• **About this task**
Check each line of the material for the string "will", and copy the lines that have it.
..............................
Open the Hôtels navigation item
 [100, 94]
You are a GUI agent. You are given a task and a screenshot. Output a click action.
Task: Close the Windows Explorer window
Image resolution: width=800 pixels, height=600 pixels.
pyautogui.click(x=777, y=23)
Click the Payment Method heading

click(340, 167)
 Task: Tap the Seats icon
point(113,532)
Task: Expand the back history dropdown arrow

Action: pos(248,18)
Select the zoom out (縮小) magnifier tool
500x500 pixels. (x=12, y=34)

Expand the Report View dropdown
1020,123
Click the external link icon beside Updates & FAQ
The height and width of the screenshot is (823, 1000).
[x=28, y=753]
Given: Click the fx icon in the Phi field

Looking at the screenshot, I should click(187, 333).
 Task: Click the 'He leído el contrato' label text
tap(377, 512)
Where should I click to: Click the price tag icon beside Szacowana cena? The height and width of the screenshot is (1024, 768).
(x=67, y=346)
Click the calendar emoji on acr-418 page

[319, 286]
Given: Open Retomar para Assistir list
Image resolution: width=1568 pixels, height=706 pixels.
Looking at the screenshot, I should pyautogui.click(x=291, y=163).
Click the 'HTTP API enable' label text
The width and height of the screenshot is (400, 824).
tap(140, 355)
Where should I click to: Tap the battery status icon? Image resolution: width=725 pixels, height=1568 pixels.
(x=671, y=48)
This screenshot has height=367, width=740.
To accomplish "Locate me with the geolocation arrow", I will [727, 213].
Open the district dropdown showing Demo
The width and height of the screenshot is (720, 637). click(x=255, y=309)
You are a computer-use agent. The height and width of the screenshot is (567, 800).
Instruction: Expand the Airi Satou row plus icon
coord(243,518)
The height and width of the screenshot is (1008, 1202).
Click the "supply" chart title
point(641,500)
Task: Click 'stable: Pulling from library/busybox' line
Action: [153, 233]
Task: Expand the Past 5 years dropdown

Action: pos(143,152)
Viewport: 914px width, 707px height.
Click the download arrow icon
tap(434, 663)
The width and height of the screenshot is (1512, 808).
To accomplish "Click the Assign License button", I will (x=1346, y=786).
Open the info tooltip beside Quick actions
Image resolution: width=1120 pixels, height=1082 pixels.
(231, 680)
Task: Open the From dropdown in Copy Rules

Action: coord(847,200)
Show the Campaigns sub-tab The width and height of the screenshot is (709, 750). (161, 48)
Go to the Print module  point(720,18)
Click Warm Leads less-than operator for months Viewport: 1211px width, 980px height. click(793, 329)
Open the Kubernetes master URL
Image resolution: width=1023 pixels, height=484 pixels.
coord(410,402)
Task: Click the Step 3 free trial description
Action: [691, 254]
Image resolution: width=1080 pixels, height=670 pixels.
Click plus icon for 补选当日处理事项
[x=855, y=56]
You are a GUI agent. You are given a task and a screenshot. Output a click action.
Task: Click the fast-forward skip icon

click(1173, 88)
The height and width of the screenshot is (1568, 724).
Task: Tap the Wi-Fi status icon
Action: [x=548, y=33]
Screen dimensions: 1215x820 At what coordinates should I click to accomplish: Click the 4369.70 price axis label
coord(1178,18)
..............................
• **Answer**
To accomplish "Locate me with the geolocation arrow", I will [727, 213].
To accomplish "Click the Assign License button", I will (x=1346, y=786).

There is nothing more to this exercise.